Info Only18th December 2017
Hi there Troy, the website contains general information, rest assured when you are logging in that the website is secure. Please feel free to DM me if you have anymore queries around this. Thank you, DC— NatWest (@NatWest_Help) December 12, 2017
I thought that I would start this blog post off with this single Tweet. That started off the whole debacle which resulted in NatWest ending up in the news. The problem is that while yes the information is public, all the data returned over plain HTTP can be manipulated.
In the security field there is a basic concept known as the CIA triangle where:
- Confidentiality – the data being transmitted/processed is not viewable by an attacker.
- Integrity – the data being transmitted/processed cannot be tampered with by an attacker.
- Availability – the data being transmitted/processed cannot be made unavailable by an attacker.
HTTPS enables 2 of the 3 principles of the CIA triangle, namely confidentiality and integrity. Firstly the data is encrypted (confidentiality), so while an attacker is able to view the data being transmitted, it is of no use to the attacker. Secondly is integrity, an attacker could attempt to modify the encrypted data but this will be detected by the receiving end of the communication.

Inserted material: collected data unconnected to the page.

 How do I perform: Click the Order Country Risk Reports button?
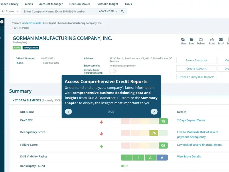[x=196, y=77]
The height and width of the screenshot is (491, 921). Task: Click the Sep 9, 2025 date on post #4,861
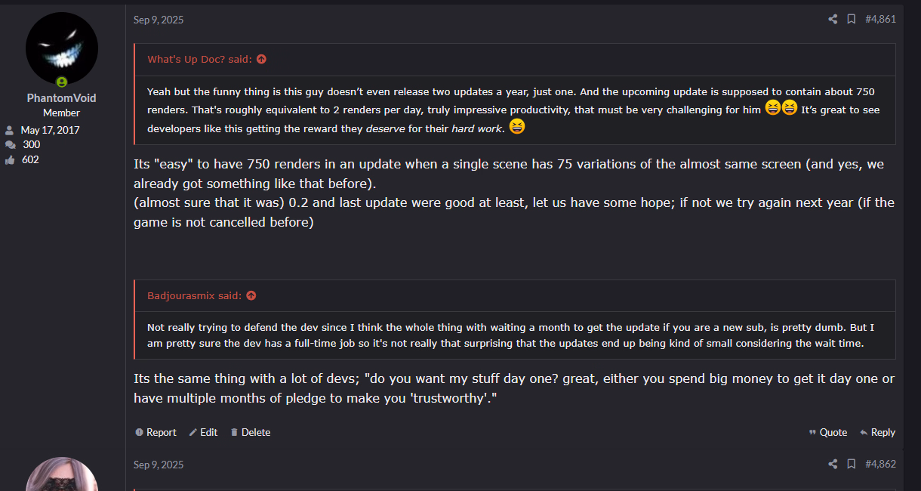click(159, 20)
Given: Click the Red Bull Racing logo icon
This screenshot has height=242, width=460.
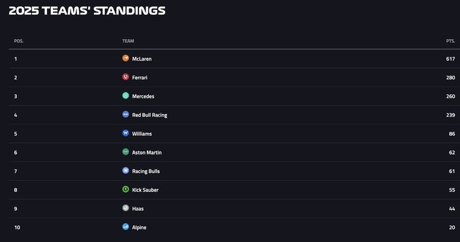Looking at the screenshot, I should pos(125,114).
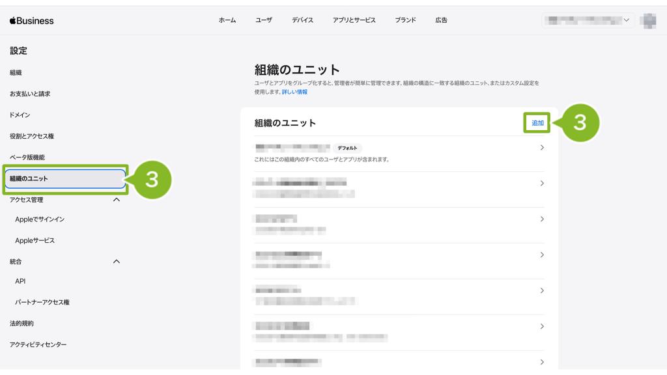Go to the ユーザ tab

[x=264, y=20]
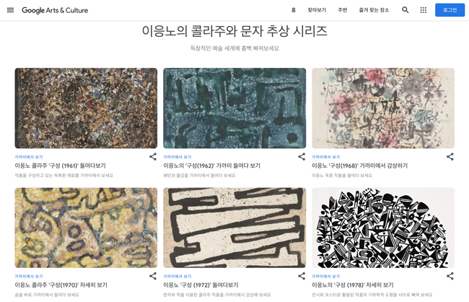The image size is (469, 302).
Task: Share the '구성(1962)' card
Action: [302, 157]
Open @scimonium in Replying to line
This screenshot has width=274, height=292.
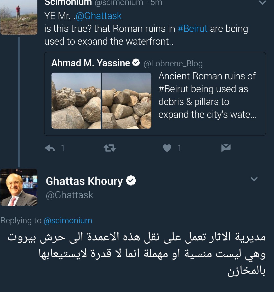68,220
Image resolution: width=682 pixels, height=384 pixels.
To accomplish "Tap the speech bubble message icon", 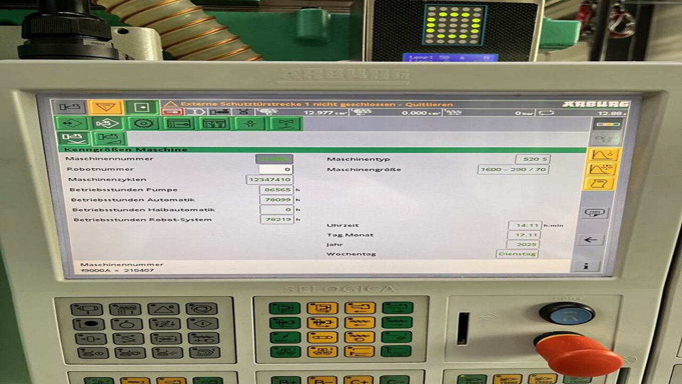I will [595, 213].
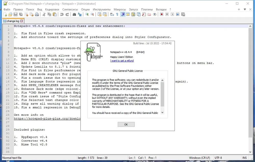Open the Кодировки menu
Image resolution: width=255 pixels, height=162 pixels.
52,9
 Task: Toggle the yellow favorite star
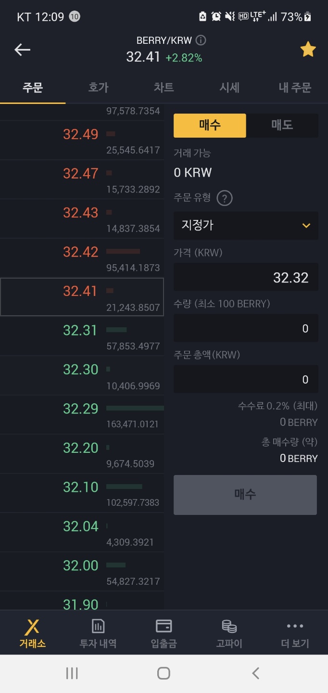click(308, 49)
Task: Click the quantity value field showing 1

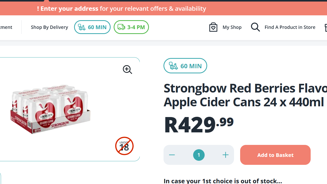Action: (x=199, y=155)
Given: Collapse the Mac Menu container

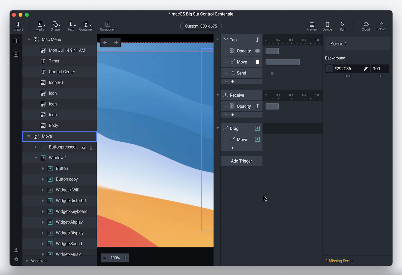Looking at the screenshot, I should [x=29, y=40].

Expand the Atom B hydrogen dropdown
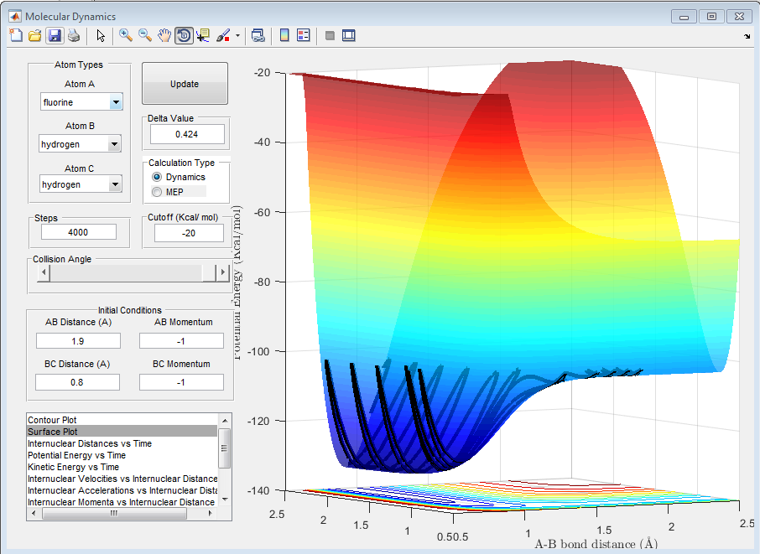[116, 144]
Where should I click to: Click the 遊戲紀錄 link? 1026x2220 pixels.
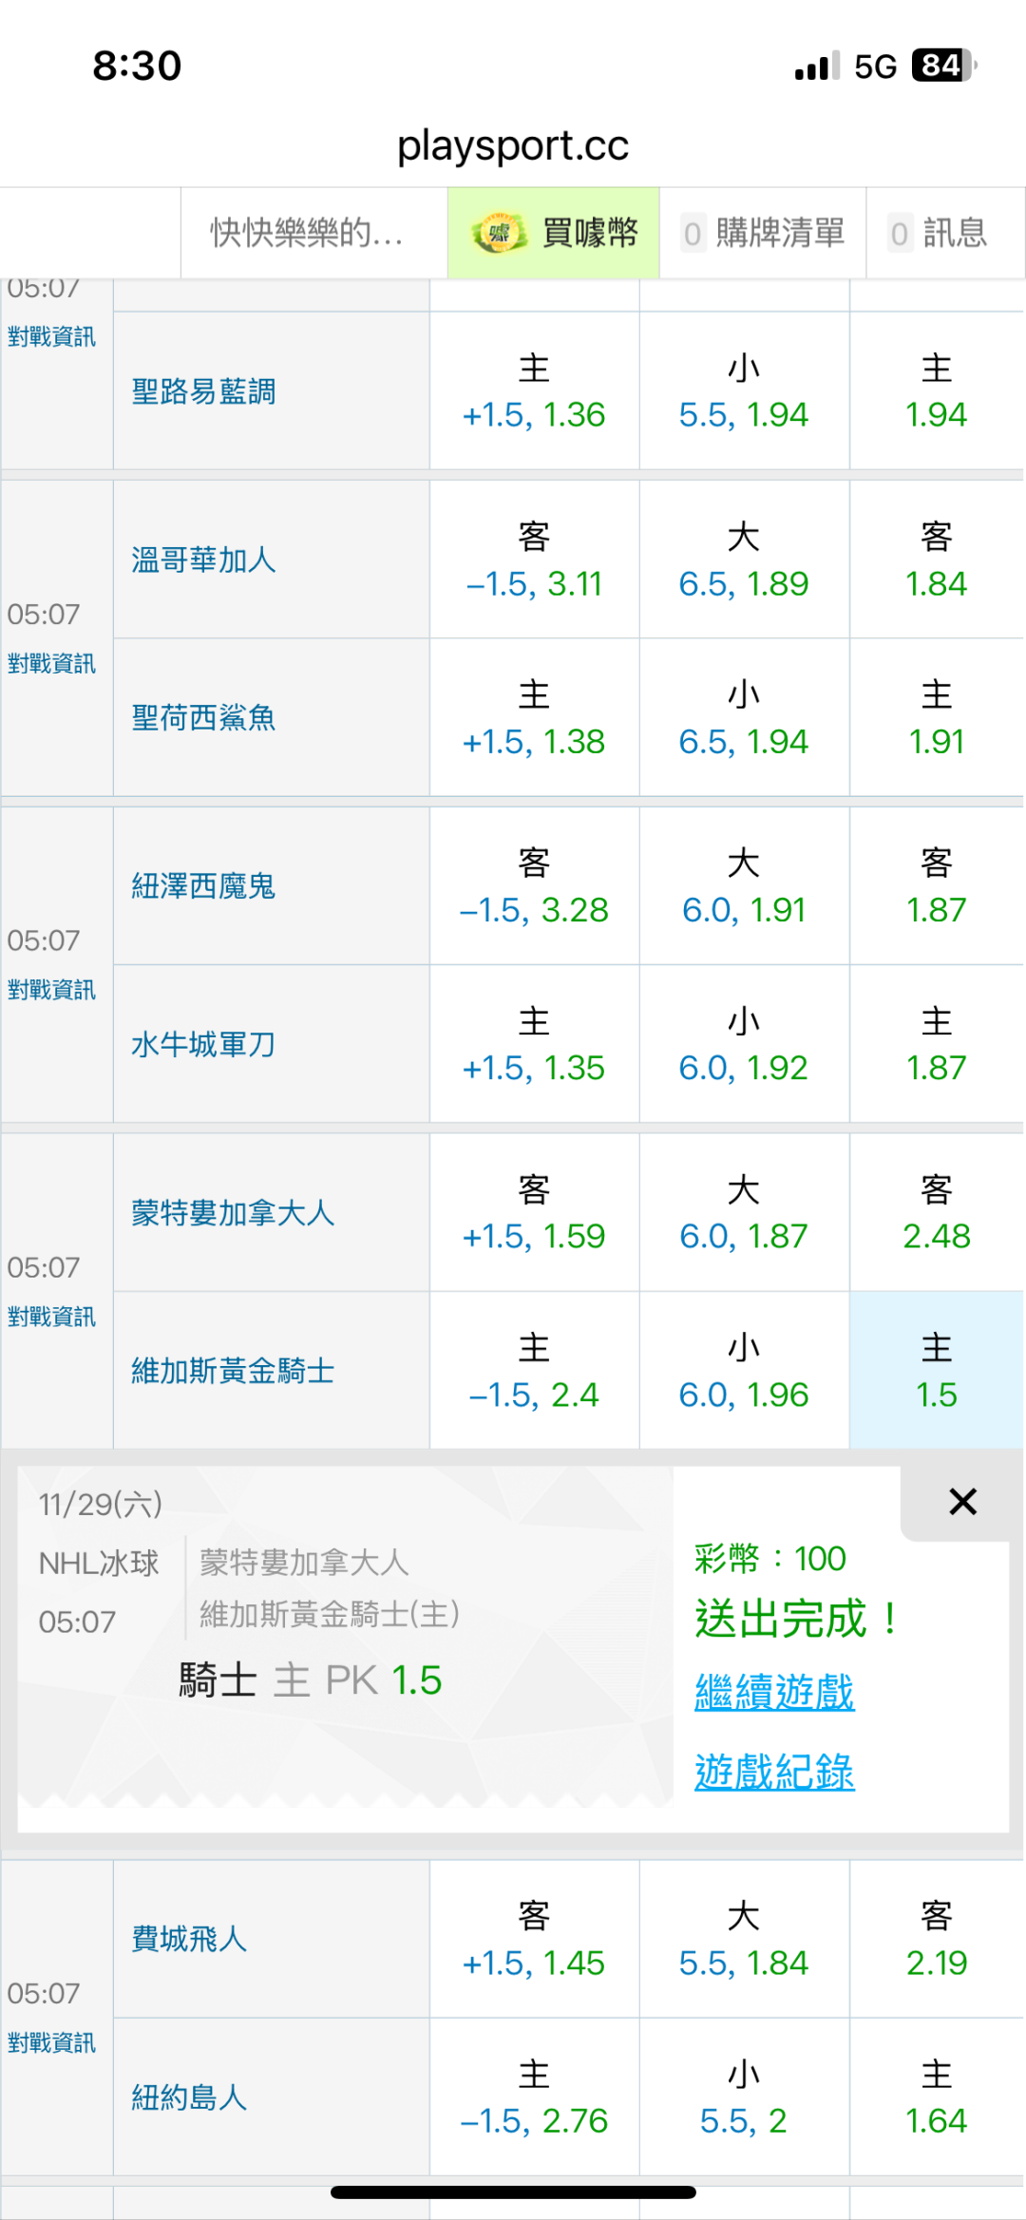coord(774,1773)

But It’s Not Sensitive Information
And this leads me to the purpose of this blog. All to often I come across people who state that simply because the information is public or not sensitive, that is a valid reason not to use HTTPS. Nothing could be further from the truth! Take the above example with NatWest. They having a login link on their page, they have contact numbers, they have security FAQs, and the list goes on. As an attacker who has been able to get Man in The Middle (MiTM), they can alter all of that information with little effort. To illustrate this, I modified the login link:
@NatWest_Help this should hopefully help illustrate the issue and what an attacker would likely do: pic.twitter.com/FnWnge7JyS— Sean Wright (@SeanWrightSec) December 12, 2017
And this relates to the above principle of integrity. Without using HTTPS, there is no way to confidently say that the integrity of the data being delivered to and from the client and server has not been tampered with. So it’s vital that HTTPS is still used, even if the data is public or not sensitive.